Do We Need to Reinvent the Wheel?

I am a massive fan of PropTech. I am an advisor to a PropTech firm, like to mentor new startups in the sector and am developing our own technology to support new ways of working.

It’s all very well that we find new ways to innovate property management, provide smart homes, address the Build To Rent platforms etc but 20% of the property market is leasehold.
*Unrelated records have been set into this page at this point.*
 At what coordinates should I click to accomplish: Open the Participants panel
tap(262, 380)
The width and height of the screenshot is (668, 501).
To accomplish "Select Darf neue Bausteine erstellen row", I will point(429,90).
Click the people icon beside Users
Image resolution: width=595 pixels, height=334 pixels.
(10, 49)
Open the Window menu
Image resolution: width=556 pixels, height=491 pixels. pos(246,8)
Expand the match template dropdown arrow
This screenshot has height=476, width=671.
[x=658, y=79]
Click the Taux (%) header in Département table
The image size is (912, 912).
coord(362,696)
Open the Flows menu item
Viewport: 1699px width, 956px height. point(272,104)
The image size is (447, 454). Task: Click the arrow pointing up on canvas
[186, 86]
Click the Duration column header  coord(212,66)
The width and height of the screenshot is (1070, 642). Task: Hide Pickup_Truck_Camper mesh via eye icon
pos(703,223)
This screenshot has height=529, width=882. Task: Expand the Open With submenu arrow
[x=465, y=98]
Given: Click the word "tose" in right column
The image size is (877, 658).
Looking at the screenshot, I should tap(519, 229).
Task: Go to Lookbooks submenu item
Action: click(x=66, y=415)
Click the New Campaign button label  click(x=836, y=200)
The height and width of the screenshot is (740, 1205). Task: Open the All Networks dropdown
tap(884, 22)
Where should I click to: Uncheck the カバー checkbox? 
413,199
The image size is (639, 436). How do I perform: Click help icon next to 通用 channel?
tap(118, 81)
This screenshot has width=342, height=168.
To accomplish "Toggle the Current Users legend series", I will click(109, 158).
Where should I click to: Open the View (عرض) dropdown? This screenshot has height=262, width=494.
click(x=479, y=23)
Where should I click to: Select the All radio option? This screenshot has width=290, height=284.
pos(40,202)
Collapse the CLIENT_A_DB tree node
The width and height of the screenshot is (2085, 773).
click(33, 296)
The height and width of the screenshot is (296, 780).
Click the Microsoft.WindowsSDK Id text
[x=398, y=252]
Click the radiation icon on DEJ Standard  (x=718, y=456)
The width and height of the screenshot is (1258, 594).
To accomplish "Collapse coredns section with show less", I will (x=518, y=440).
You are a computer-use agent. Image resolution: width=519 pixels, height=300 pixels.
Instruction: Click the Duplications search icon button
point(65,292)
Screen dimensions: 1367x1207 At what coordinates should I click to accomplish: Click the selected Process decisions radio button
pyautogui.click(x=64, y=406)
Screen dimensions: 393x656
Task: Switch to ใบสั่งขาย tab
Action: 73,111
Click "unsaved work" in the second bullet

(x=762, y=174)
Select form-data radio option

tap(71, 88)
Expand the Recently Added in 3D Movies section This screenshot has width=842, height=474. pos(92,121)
That’s around 4.5m homes (with 40% of that used for PRS) and a small number of BTR schemes, yet there are fundamental flaws in the system where existing technology could assist but is restricted by archaic legislation prohibiting its use. 

For example, the estate and block management industry is penalised for accept credit card payments because we can’t charge the lessees the processing costs (and as law states we must pass 100% of what was demanded to the service charge the agent ends up paying the card fees), we can’t spread the cost of annual service charges easily to help lessees because setting up Direct Debit is near on impossible and even if it were, it’s technically in breach of the lease and to top it off, we have to serve everything we do by post useless explicitly permitted by a lessee to send by email. This is a very short list of hugely cumbersome working practices which we have to abide by and is simply not fit for modern day purpose. 

What is the knock on effect of all this?

Additional cost to the end user, less efficient communication and cashflow issues which can taint an industry that should be leading the way in home ownership. It creates overly onerous administration processes which in turn makes management very people-centric and no amount of innovation or automation can possibly solve it given it is prohibited. 

Perhaps government should be looking for ways to help make home ownership affordable, pleasant and effective by simply changing outdated rules that do not fit the modern world. This would free up innovation that already exists to come in and bring down costs to providers (so in turn the customer), ease cashflow, reduce rouge agents (who hide behind these hurdles to their benefit), landlords who impose high fees to make up the lost profit and allow it to compete against other asset classes that do not have such cumbersome rules.